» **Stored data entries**
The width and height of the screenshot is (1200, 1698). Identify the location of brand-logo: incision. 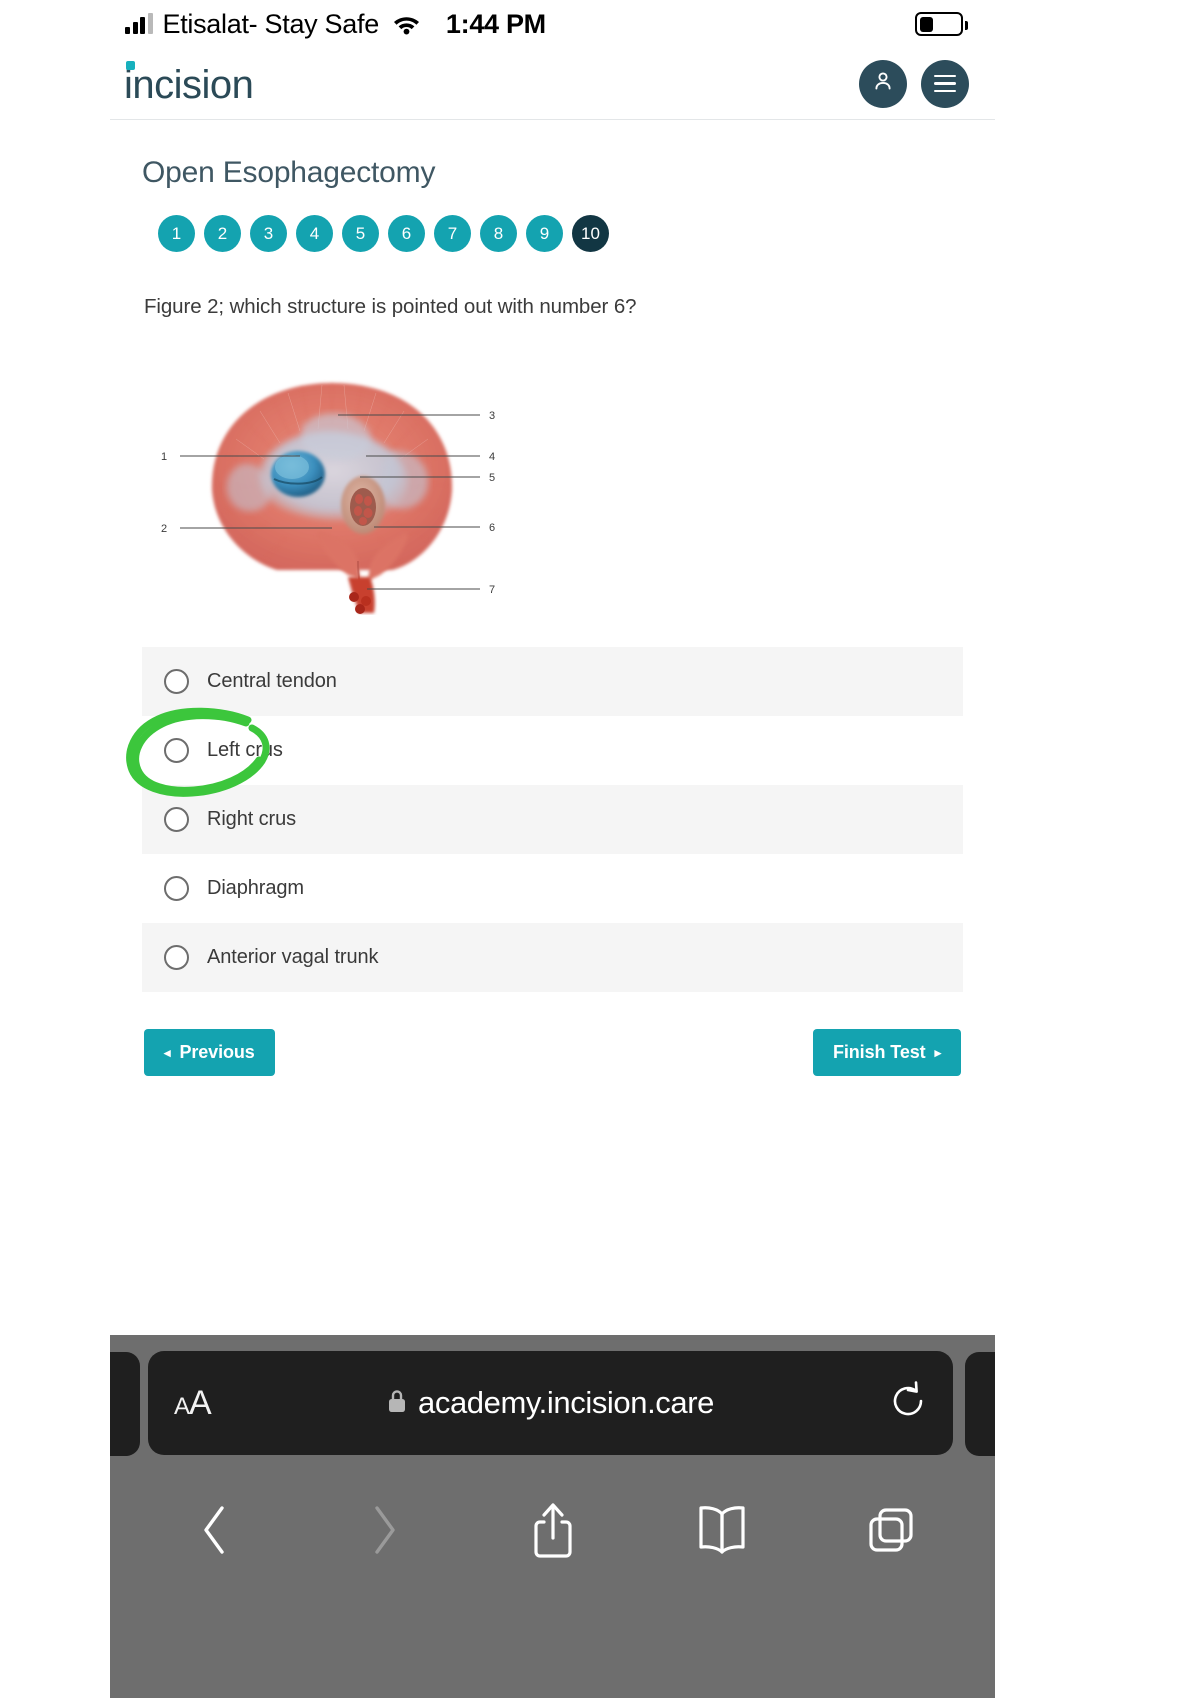
(189, 84).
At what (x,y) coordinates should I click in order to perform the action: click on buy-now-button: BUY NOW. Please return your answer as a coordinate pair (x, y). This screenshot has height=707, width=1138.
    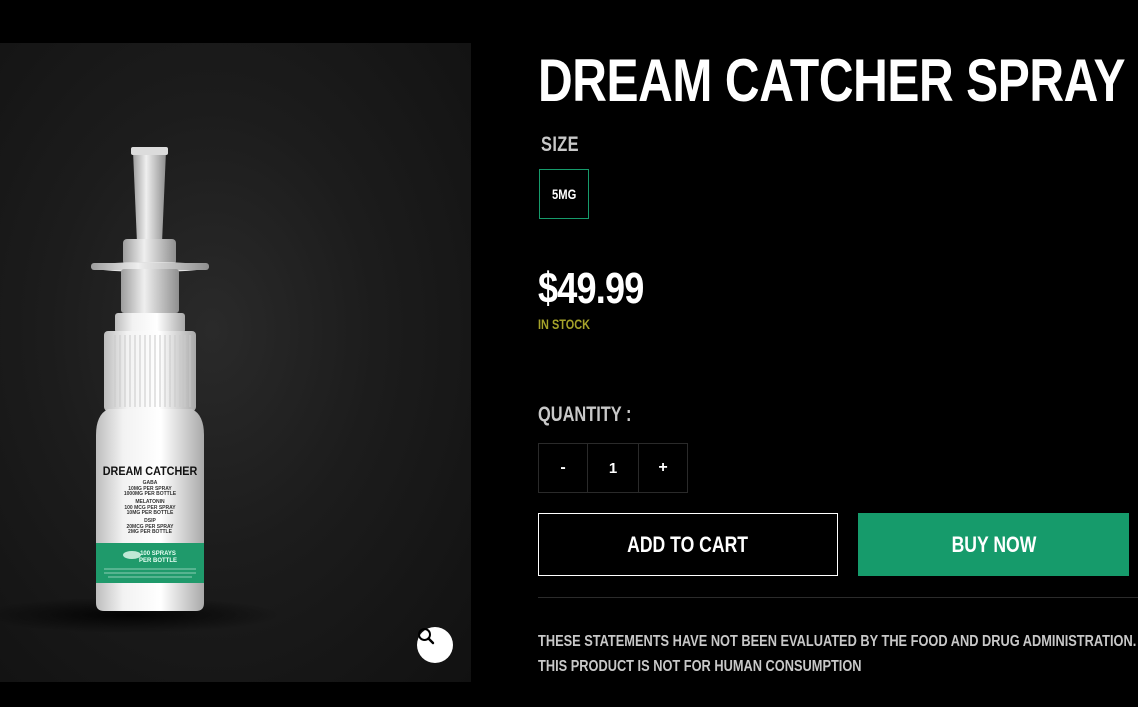
    Looking at the image, I should click on (994, 544).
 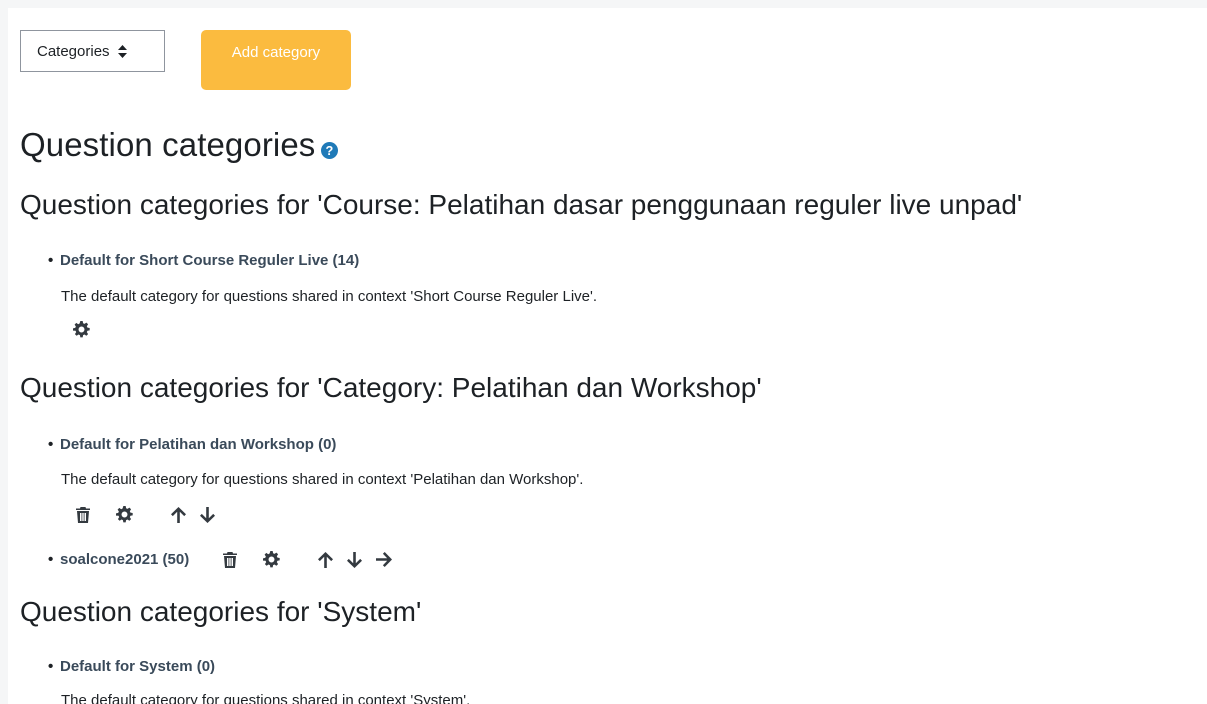 I want to click on page-title-text: Question categories, so click(x=168, y=144).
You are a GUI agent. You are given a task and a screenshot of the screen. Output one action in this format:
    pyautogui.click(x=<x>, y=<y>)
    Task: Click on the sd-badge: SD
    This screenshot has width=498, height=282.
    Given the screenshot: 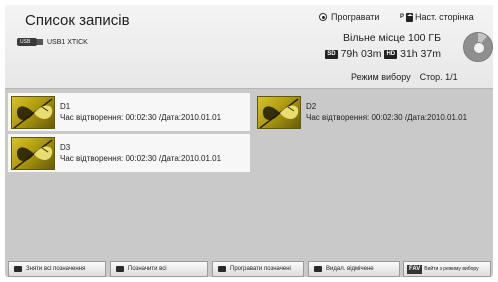 What is the action you would take?
    pyautogui.click(x=332, y=54)
    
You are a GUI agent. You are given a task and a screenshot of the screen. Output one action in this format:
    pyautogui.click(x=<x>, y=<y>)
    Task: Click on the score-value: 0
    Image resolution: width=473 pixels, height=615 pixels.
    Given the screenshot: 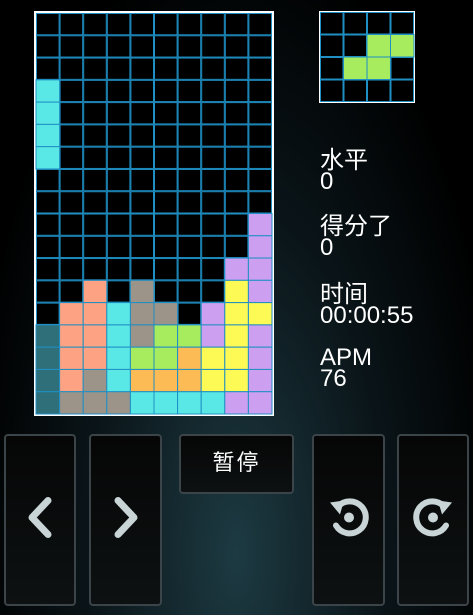 What is the action you would take?
    pyautogui.click(x=327, y=248)
    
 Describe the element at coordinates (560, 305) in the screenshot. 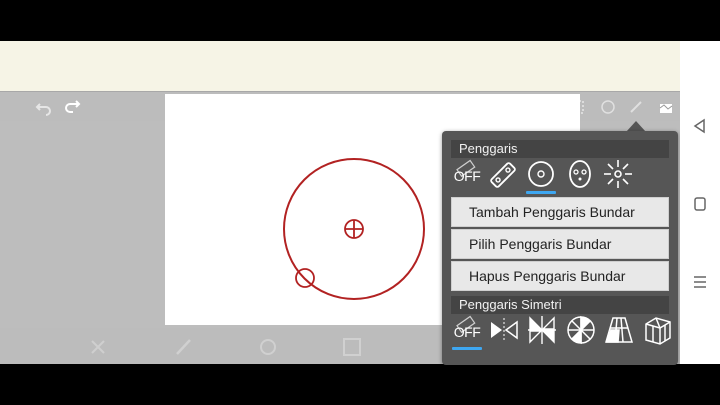

I see `symmetry-section-title: Penggaris Simetri` at that location.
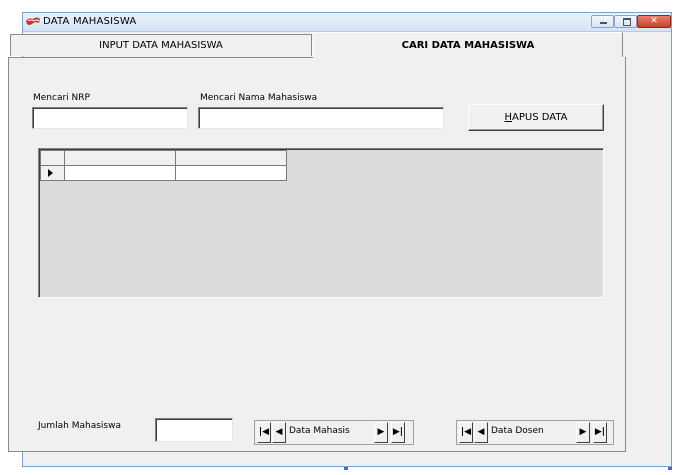 This screenshot has height=475, width=674. Describe the element at coordinates (508, 118) in the screenshot. I see `hapus-data-hotkey: H` at that location.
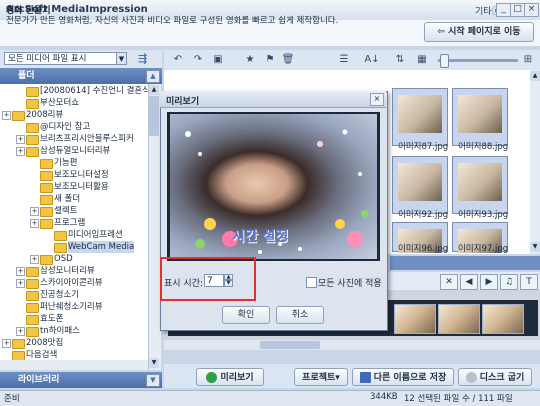 This screenshot has width=540, height=406. I want to click on filter-icon: ⇅, so click(400, 60).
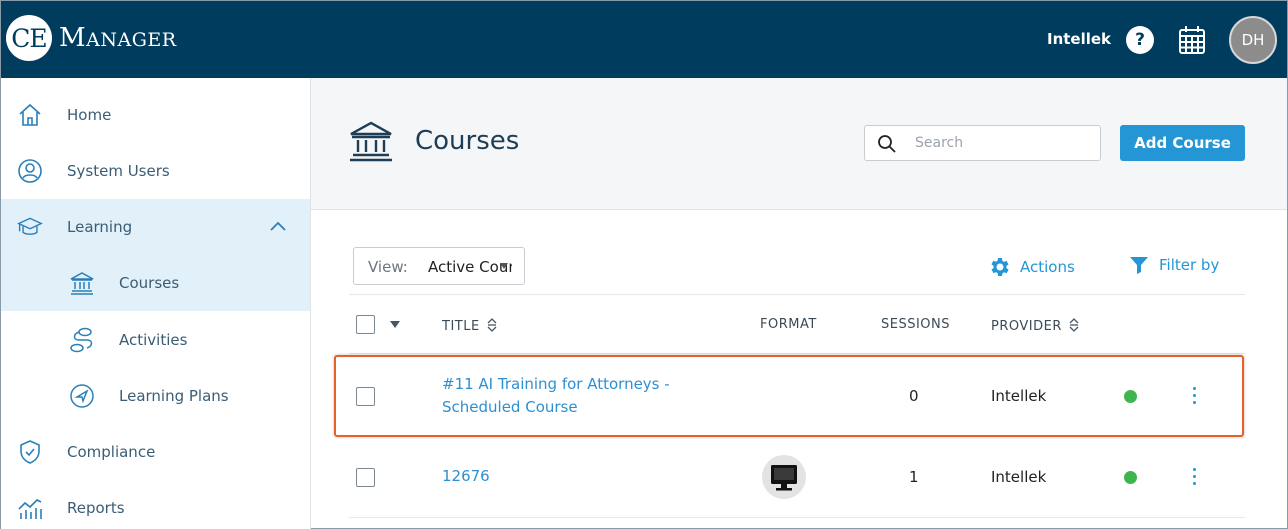 Image resolution: width=1288 pixels, height=529 pixels. Describe the element at coordinates (1002, 143) in the screenshot. I see `search-input` at that location.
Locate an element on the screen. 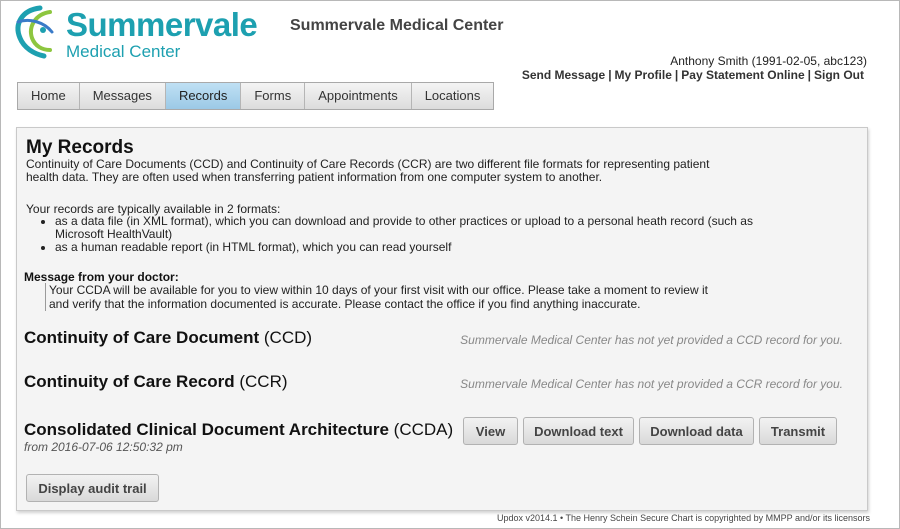 This screenshot has width=900, height=529. tab-forms: Forms is located at coordinates (274, 96).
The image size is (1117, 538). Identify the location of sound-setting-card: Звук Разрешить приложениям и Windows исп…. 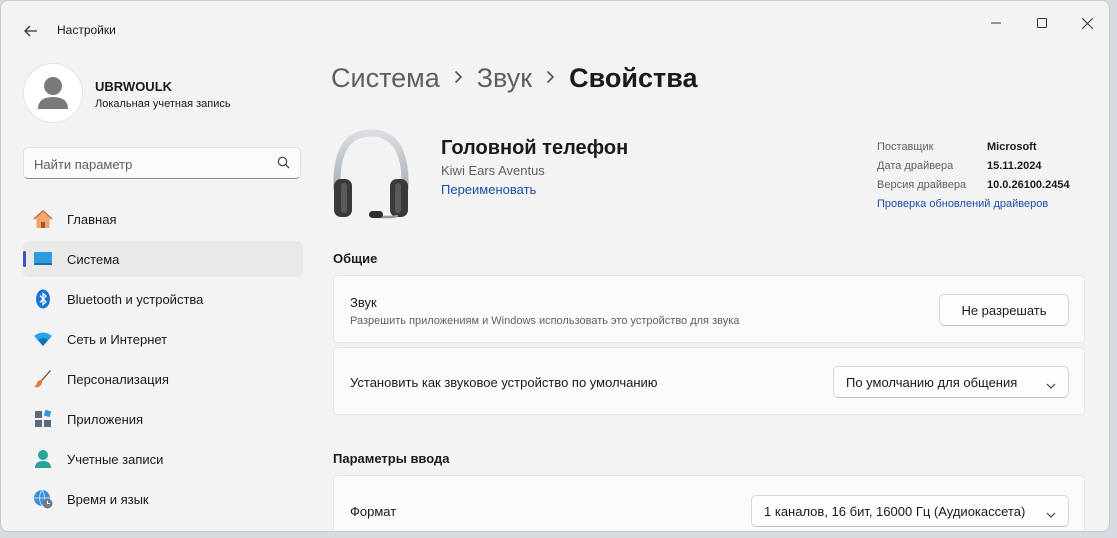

» **About this exercise**
Recast everything from the start of the entries down to the line containing "Looking at the" as a JSON list of strings, one string per line with blank lines skipped. Leave the pictures out of the answer.

» **Reply to the exercise**
[
  "The width and height of the screenshot is (1200, 1698). Identify the location of brand-logo: incision. ",
  "(189, 84).",
  "At what (x,y) coordinates should I click in order to perform the action: click on buy-now-button: BUY NOW. Please return your answer as a coordinate pair (x, y). This screenshot has height=707, width=1138.",
  "    Looking at the image, I should click on (994, 544)."
]